Exercise tasks:
1 - Using the variant-calling forum post, list each category under "# NS, Number of sites:" in the fixref output with its count.
2 - Write the next part of the variant-calling forum post, picking up after its final sentence.

::: Given passage

Using GATK method to call variants from RNASeq data, I have VCF files from 30 patients. There's a lot of missing genotype data and I need to impute missing information from Sanger imputation service. When I uploaded my vcf file to Sanger, I received this error:
--- Aborted Job --- The input file sanity check failed, "bcftools norm -ce" exited with the following message: Reference allele mismatch at MT:150 .. REF_SEQ:'C' vs VCF:'T'
The error report further recommended that I try ref allele mismatch correction using bcftools.
Based on documentation on this page https://samtools.github.io/bcftools/howtos/plugin.fixref.html I tried a ref allele mismatch correction using : 'bcftools +fixref report.vcf -- -f ref.fa'
My output looks like this:
# SC, guessed strand convention
SC TOP-compatible 0
SC BOT-compatible 0
# ST, substitution types
A>C 1058 3.3%
ST A>G 5927 18.5%
ST A>T 726 2.3%
ST C>A 1069 3.3%
ST C>G 1512 4.7%
ST C>T 5513 17.3%
ST G>A 5551 17.4%
ST G>C 1509 4.7%
ST G>T 1107 3.5%
ST T>A 744 2.3%
ST T>C 6174 19.3%
ST T>G 1064 3.3%
# NS, Number of sites:
NS total 33609
NS ref match 31954 100.0%
NS ref mismatch 0 0.0%
NS skipped 1655
NS non-ACGT 0
NS non-SNP 1647
NS non-biallelic 8
In the vcf file itself, I manually found chrM 150 and it shows:
#CHROM POS ID REF ALT QUAL FILTER INFO
chrM 150 . T C 1536.77 SnpCluster AC=2;AF=1.00;AN=2;DP=29;ExcessHet=3.0103;FS=0.000;MLEAC=2;MLEAF=1.00;MQ=60.00;QD=34.76;SOR=1.460
Could anyone please help me troubleshoot this step. Thanks!

::::::
::: Material supplied

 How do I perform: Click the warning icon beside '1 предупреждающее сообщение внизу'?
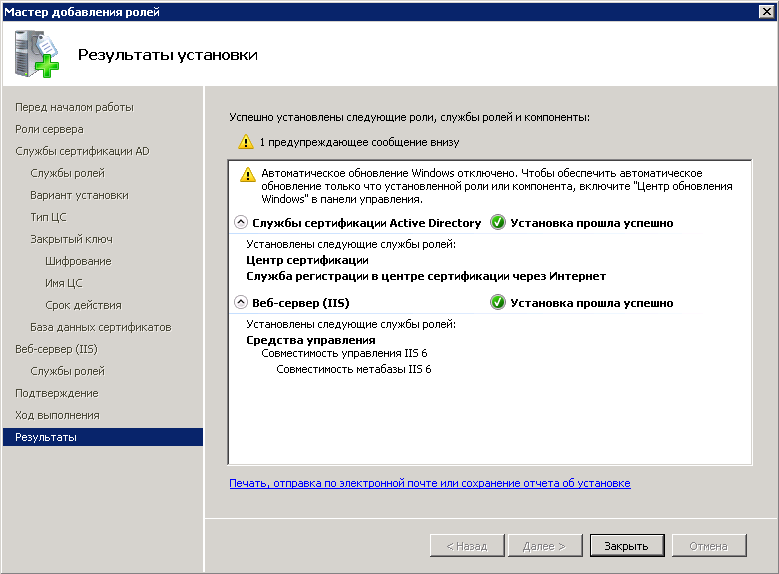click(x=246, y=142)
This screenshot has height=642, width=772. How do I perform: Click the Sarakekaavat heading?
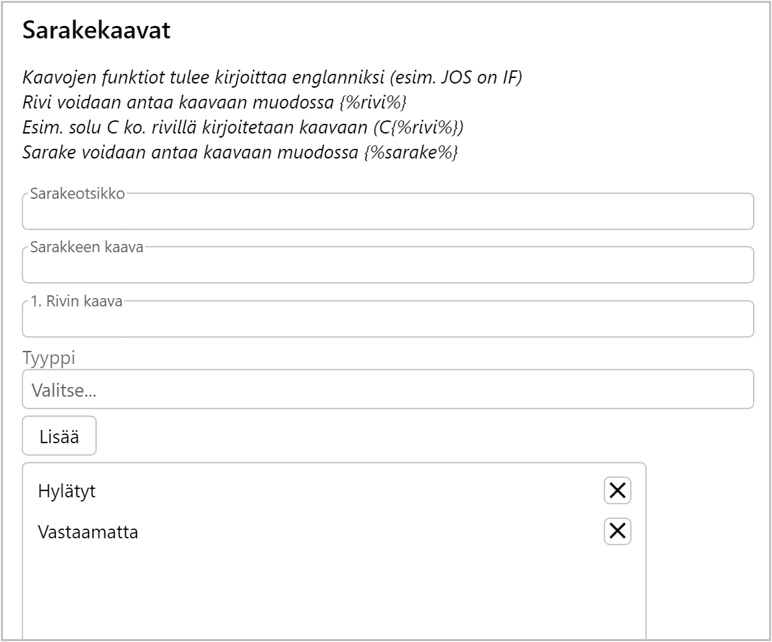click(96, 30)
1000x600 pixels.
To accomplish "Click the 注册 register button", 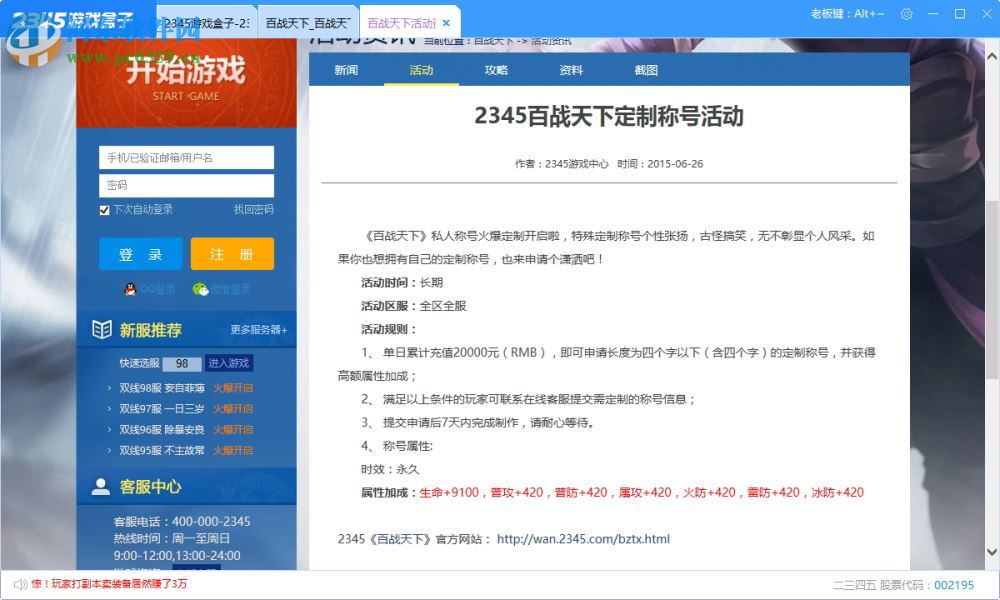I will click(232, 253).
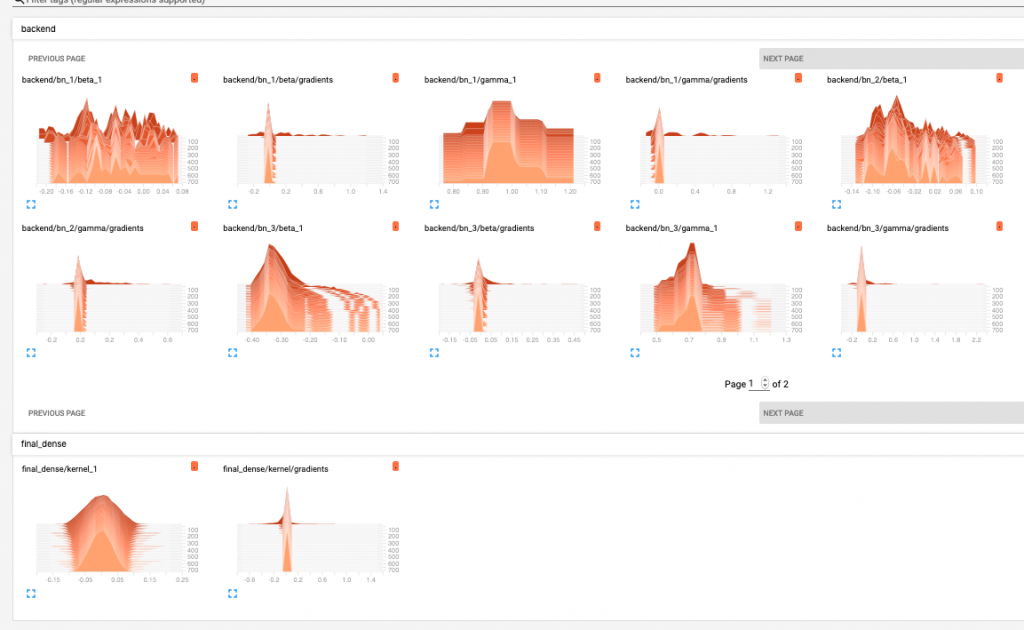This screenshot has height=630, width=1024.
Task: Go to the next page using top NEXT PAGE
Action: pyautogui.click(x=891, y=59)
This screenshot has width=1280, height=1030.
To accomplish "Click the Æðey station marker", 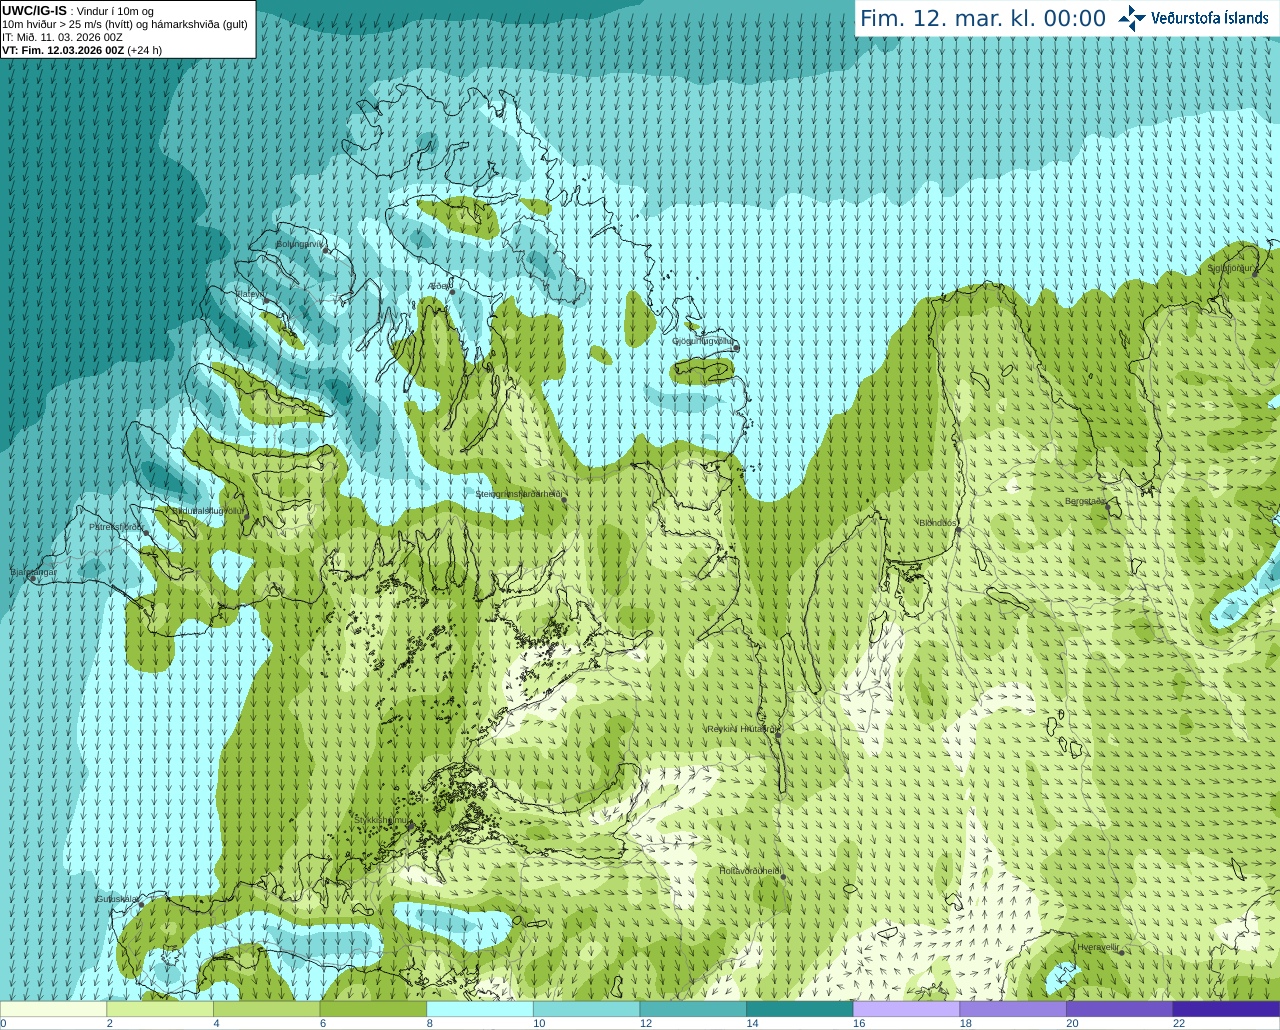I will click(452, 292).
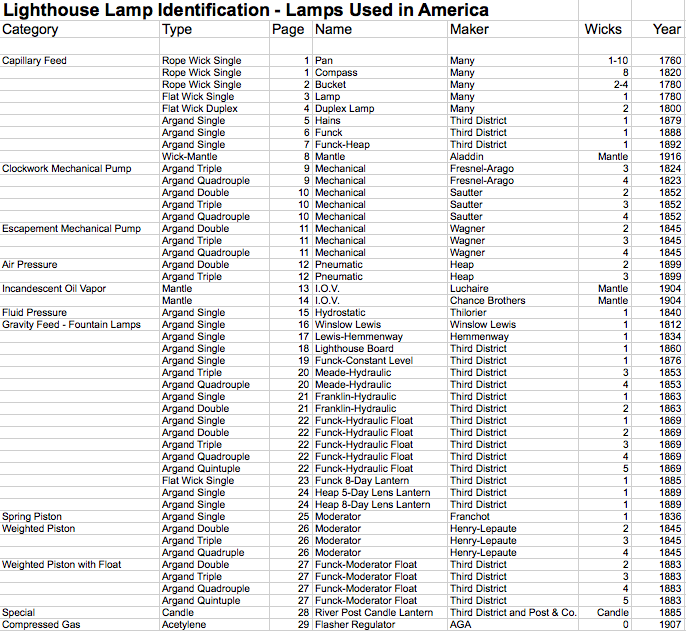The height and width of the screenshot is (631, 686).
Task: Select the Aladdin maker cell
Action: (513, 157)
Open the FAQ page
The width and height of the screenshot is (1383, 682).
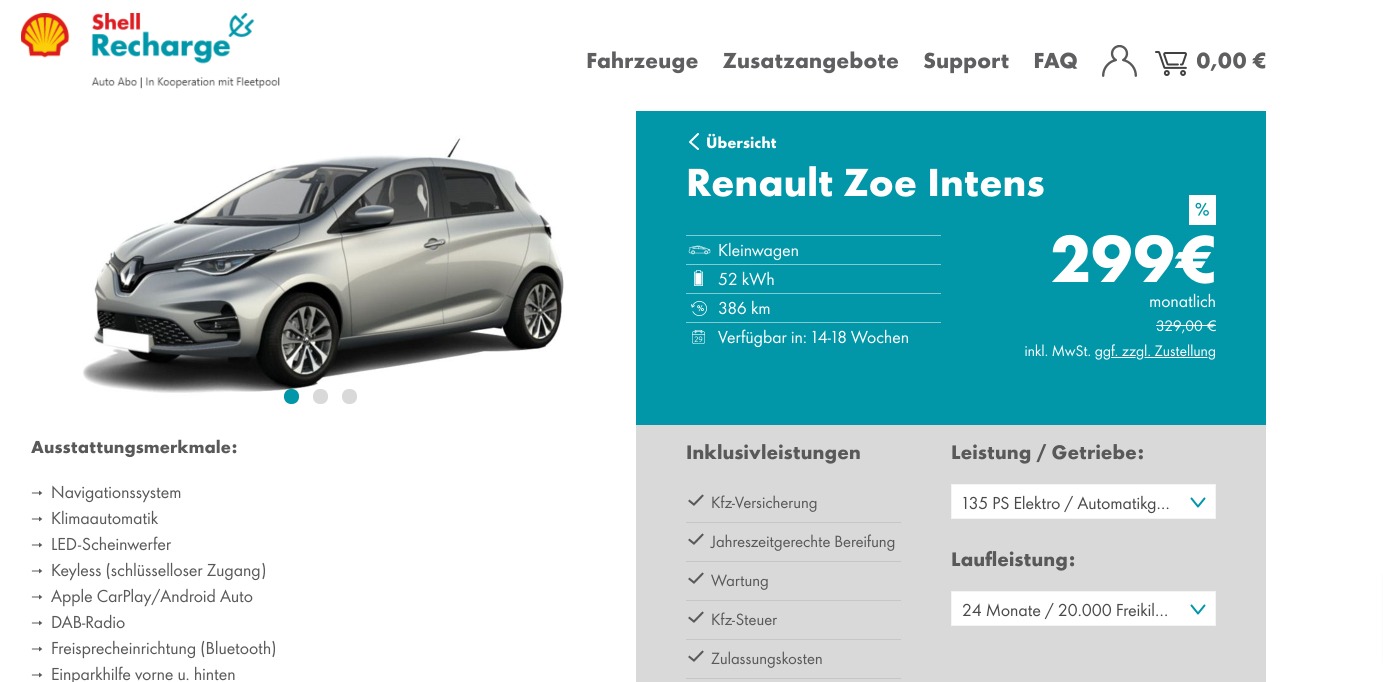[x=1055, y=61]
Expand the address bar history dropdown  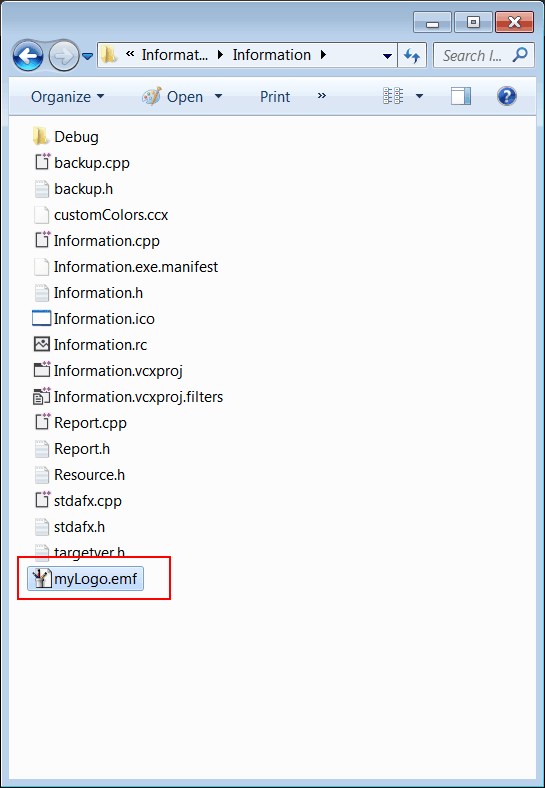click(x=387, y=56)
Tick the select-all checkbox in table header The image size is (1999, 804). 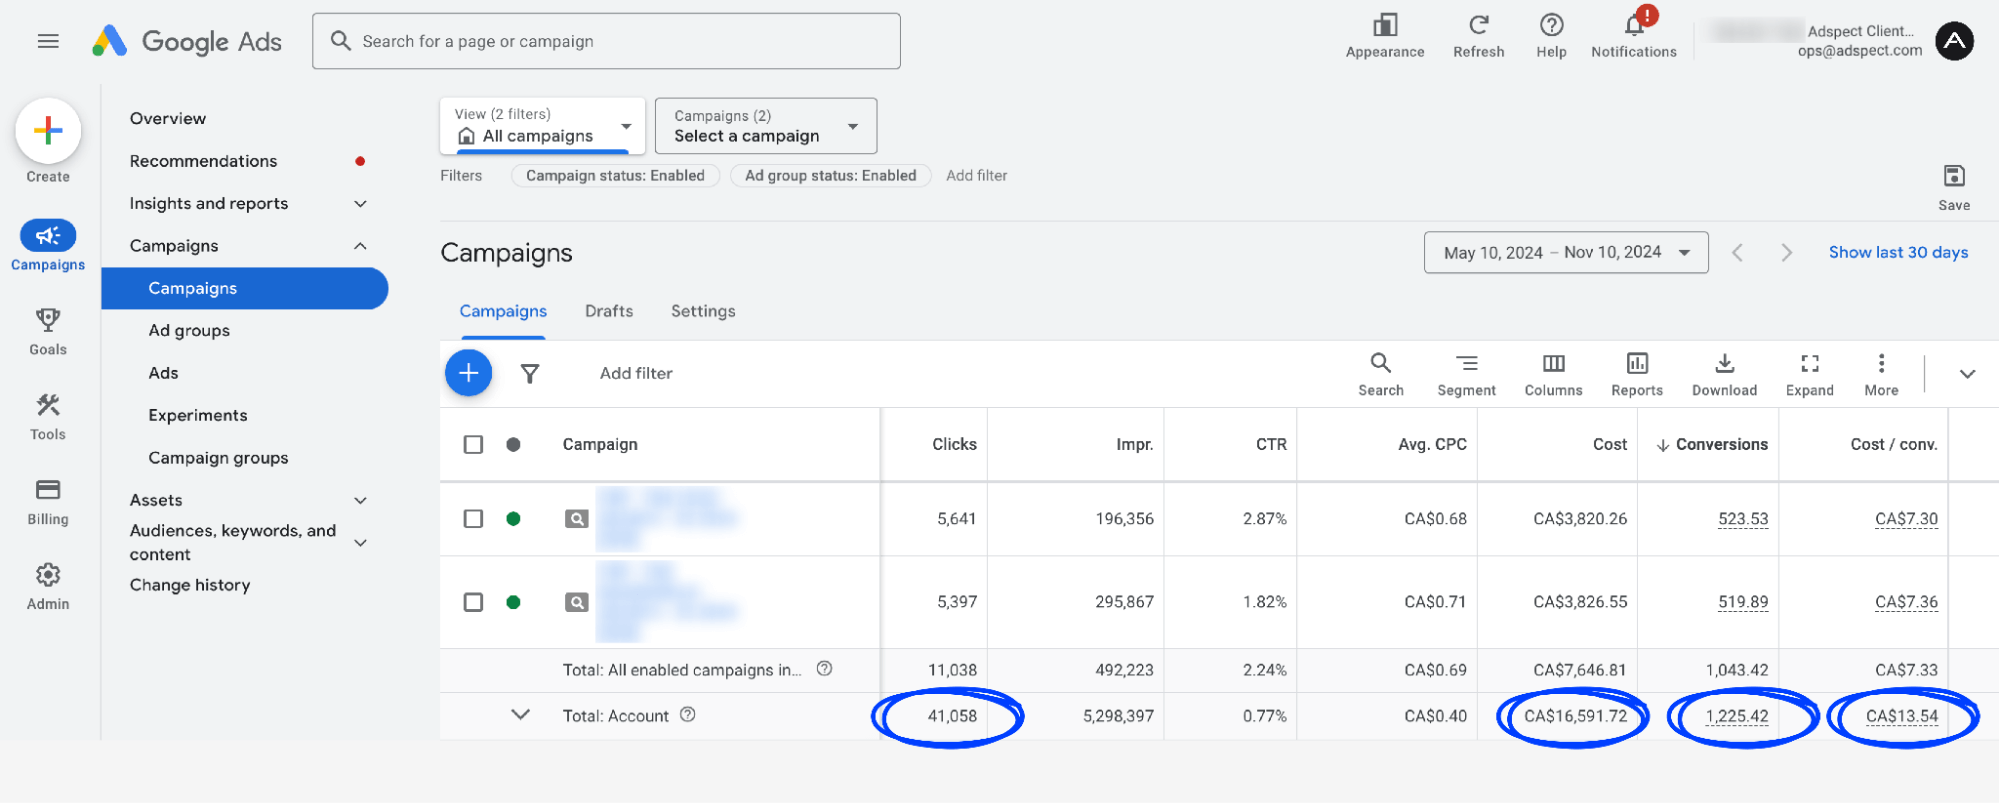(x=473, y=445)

::::::

Replies:
1 -
- total: 33609
- ref match: 31954 (100.0%)
- ref mismatch: 0 (0.0%)
- skipped: 1655
- non-ACGT: 0
- non-SNP: 1647
- non-biallelic: 8

2 -
are you using the very same REFerence genome that was used to map he reads ? MT sequences are not always the same.
Hi Pierre! Thanks so much for responding. Yes, in fact, to avoid the liftover procedure, I did the variant calling from scratch using GRCh37 since Sanger Imputation Service works on GRCh37.
In my very first impute attempt on Sanger, I got an error: faidx_fetch_seq failed at chr1:567242 and the error report further suggested that I change the UCSC-style chromosome names to Ensembl-style chromosome names which I did using:
as described on this page
EDIT: I'm wondering if it's relevant to point out that the variant calling was done on RNASeq data via GATk and the RNASeq is a 50bp SR dataset.